Many have pointed out that the deeper one goes into investigating the reality of quantum physics, the more fantastic the very basis of reality appears. Yet somehow, the other sciences typically stick to the hard and fast, slow and frozen versions of dualistic reality. So much of James Kent's work seems to be trying to conform to a certain level of ‘seriousness’ or ‘credibility’, which seems to be a particularly North American phenomena. Within Asian or Russian cultures, say, there appears to be a lot more room for explorative theory and open-minded research than in the West. Besides, true science requires scientific studies and research to be carried out – not just theory and conjecture.
Within James Kent’s perceptions, all human meaning is stripped away as unnecessary personal subjectivity. His work typifies the ‘mammoth hunting’ approach where all phenomena is assumed to be known and all unknowns are considered undesirable. There are very few human elements within his words, which only communicate of superficial optical phenomena.

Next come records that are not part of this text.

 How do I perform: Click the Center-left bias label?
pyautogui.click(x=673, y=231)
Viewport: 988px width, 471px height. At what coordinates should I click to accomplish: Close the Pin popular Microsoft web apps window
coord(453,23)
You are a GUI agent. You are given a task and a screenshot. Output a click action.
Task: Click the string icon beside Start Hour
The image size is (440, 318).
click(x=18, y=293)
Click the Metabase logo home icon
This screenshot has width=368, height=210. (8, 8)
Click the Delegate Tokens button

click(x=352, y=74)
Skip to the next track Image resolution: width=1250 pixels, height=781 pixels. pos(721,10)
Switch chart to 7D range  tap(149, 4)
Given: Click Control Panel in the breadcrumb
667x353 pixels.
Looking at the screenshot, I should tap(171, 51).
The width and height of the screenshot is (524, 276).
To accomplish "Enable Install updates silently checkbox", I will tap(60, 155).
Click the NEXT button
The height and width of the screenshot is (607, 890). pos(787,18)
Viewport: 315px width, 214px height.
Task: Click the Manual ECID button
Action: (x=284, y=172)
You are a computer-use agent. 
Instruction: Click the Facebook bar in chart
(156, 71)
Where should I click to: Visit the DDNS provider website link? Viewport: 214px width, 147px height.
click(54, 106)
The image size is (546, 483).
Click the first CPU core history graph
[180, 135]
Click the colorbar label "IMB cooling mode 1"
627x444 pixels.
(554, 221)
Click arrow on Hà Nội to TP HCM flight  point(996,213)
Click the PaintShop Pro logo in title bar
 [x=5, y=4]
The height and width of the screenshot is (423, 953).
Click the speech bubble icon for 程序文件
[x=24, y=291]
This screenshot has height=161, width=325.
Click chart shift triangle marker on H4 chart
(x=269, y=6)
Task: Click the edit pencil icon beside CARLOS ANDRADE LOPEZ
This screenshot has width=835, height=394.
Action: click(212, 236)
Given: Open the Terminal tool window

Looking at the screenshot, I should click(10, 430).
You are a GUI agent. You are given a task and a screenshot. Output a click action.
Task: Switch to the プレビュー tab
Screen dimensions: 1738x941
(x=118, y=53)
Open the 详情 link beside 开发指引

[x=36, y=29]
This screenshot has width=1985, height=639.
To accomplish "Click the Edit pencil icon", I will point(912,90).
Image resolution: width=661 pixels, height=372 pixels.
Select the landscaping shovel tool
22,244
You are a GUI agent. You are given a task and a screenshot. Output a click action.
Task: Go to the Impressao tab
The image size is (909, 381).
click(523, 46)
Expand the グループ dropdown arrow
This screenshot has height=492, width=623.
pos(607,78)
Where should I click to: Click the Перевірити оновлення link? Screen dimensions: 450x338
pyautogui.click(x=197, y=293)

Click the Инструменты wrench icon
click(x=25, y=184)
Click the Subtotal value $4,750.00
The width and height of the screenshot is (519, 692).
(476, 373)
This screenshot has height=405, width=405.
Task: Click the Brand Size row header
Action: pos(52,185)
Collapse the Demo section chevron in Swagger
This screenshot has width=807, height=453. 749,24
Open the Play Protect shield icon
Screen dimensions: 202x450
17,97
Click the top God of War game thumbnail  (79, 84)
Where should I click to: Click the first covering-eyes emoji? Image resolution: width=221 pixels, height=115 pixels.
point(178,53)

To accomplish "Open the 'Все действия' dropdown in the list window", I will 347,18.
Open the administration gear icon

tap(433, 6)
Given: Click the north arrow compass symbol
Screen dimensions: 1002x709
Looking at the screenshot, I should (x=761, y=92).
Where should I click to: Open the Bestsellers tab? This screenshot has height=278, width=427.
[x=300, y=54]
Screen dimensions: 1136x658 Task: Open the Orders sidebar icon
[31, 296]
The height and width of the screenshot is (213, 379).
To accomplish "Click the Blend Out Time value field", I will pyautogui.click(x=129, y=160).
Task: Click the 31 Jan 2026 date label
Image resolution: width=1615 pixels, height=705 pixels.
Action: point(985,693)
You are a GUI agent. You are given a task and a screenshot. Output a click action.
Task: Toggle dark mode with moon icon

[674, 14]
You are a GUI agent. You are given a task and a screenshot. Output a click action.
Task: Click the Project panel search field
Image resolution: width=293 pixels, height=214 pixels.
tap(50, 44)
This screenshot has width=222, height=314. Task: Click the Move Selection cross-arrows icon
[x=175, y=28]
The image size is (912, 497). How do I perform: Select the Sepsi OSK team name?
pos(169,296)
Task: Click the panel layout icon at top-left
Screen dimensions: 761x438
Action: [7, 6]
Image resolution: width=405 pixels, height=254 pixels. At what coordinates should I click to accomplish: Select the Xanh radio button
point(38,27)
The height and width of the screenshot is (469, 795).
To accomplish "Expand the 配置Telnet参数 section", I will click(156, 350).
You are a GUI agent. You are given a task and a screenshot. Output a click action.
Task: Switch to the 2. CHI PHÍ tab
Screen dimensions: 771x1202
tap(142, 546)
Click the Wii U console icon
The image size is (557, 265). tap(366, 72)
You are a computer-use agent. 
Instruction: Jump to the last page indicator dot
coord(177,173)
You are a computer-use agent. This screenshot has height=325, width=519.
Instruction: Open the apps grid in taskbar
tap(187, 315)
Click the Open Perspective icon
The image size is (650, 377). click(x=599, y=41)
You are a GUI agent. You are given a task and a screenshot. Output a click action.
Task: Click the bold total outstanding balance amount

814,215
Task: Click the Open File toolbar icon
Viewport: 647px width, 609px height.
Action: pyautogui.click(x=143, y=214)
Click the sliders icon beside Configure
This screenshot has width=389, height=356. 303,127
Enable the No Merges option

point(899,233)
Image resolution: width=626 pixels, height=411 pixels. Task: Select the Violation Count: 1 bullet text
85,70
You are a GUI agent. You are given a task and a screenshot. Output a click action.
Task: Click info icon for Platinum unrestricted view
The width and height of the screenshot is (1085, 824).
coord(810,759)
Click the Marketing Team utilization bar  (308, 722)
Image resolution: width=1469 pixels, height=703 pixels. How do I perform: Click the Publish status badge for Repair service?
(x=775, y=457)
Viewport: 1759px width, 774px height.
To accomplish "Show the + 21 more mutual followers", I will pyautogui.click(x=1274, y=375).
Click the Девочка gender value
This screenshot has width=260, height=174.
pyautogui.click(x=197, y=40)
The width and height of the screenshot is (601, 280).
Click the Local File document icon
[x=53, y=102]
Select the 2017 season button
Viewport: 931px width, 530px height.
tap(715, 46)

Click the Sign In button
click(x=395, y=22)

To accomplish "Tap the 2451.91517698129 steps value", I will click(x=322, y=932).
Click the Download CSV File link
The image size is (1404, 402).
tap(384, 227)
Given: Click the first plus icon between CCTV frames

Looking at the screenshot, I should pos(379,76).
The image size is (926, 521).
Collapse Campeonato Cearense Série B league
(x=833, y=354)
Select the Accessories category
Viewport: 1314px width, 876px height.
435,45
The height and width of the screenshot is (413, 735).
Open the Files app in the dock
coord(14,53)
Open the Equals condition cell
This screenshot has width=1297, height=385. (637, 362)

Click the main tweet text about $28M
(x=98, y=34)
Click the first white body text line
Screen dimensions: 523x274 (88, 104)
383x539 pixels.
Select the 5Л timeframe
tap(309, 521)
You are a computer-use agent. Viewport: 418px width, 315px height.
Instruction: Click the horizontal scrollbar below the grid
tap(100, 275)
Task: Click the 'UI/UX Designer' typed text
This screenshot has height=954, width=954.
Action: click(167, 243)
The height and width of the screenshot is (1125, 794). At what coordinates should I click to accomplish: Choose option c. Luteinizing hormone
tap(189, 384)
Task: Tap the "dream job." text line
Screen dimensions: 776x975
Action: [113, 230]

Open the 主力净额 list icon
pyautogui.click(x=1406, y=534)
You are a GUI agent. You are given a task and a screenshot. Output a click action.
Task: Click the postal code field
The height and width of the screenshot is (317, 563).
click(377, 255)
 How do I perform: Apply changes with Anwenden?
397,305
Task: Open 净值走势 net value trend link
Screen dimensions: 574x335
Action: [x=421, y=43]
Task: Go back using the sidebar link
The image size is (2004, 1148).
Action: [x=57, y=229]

And the reason why this phenomenon is being generated is said to be because of ‘agonism’ of certain receptors.
The presumptuos nature of James Kent’s views can be clearly viewed in one of his sentences from his book, Psychedelic Information Theory: Shamanism in the Age of Reason:
"In many ways these sacred songs or icaros are attempts to recreate the voice and tone of the pharmacological interaction at various stages of the psychedelic experience."
Well, that is not what the singers of the sacred songs say! He has presented a theory and now wants us to believe the shamans do what he says. I doubt most shamans have any concept of ‘psychedelic experience’. He then goes on to say the shaman is, in fact, only matching the periodic frequency of the hallucinogenic interrupt!
James Kent argues that much of the phenomena people experience in the psychedelic state is due to set and setting, the mindset or mind state and environment in which taking the compound occurs. Again, this perception is not allowing for the possibility that there is incoming data from outside of the brain, which is overwhelmingly what appears to be the case. But to accept the existence of this data requires a complete shift in paradigm for secular western materialists; to understand that we are not alone and that the physical reality is not the only reality. Reading James Kent's words, one is left with the sense that even though he feels he has explained so much, nothing he says essentially helps us to truly enquire into or understand reality, or truly transform our thinking through our relationship with our reality. He wants to us to close the case and believe that his explanation and interpretation is all that we need.